A polder map is an OMIT map that excludes the bulk solvent around
an omitted region. In our case, the omitted region is the ligand.
Polder maps are a helpful tool to visualize weak electron densities
around the ligand or other regions of interest. The polder maps were
generated using the software Phenix.[52] A
detailed table including the electron density and polder maps associated
with structures with an EDIAm value smaller than 0.8 can
be found in the Supporting Information (Table S7). Using the global and local quality measures mentioned
above, it can be concluded that our 3D-MMP data set fulfills the conventional
quality criteria for a high-quality benchmark data set.
Data Set
Preparation at Goethe University Frankfurt (UF)
Complex
Preparation
All of the protein–ligand
complexes were downloaded from the PDB. In every case, chain A was
used for all further applications. The protonation of proteins and
ligands was carried out in a KNIME workflow using the available Protonate 3D node (provided by MOE; default settings).[53] Water was taken into consideration to analyze
the influence during the predictive power investigation. Therefore,
all of the predictions were performed twice, with and without the
consideration of water.
Scoring Procedure
Thirteen commonly
used scoring functions
were evaluated in the study conducted at UF. These included five scoring
functions provided in MOE 2014.09[22] (London
dG, ASE, Affinity dG, Alpha HB, and GBVI/WSA dG), four scoring functions
provided in the software package GOLD Suite 5.2.2[23−30] (ASP, ChemPLP, ChemScore, and GoldScore), the freely available docking
tools, AutoDock 4.2.6[31,32] and AutoDock Vina 1.1.2,[33] and the independent scoring functions, X-Score[34] and DSX.[35] Seven
of these scoring functions can be considered as empirical scoring
functions, three as force-field-based, and another three as knowledge-based.
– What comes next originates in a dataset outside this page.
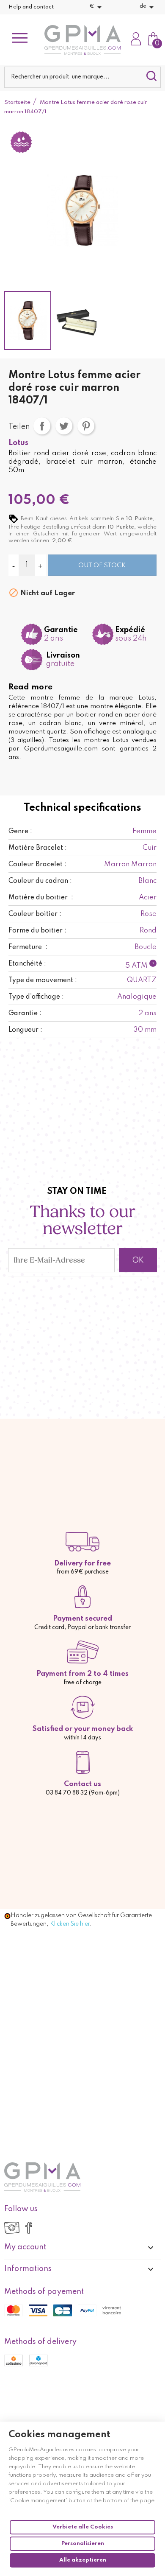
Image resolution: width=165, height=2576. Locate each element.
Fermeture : (27, 947)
A brief description of these scoring functions can be found in the Supporting Information.The MOE scoring
was realized through the MOE extensions in KNIME, specifically the complex scoring node. Receptors were read in as .mol2, and
ligands as .sdf. The complex scoring node was executed
to yield scores for each complex using the five scoring functions
implemented in MOE.The GOLD scoring was realized through a
KNIME workflow. GOLD docking
or, in our case, re-scoring is based on a configuration file (gold.conf)
that contains all of the necessary information. For each scoring function
and each complex, a gold.conf file was generated. The gold.conf file
is built up of information pointing to the corresponding ligand file
(.mol) and protein file (.pdb), the binding site (protein atoms within
5 Å of the ligand), and the scoring function. It also contains
information for only the re-scoring of a ligand with no advanced ligand
minimization. These gold.conf files were used to run the GOLD re-scoring
for all four scoring functions. The scores were extracted from the
output files (solutions.rescore.log) for each complex and each scoring
function.Re-scoring with AutoDock 4.2.6 was carried out in
a KNIME workflow.
Python scripts for all of the preparation steps were available in
the AutoDock Tools (ADT) provided in the MGLTools package.[54] AutoDock 4.2.6 required the receptor and ligand
file to be written in PDBQT format. The PDBQT format had additional
partial charges and AutoDock atom types to the normal PDB format.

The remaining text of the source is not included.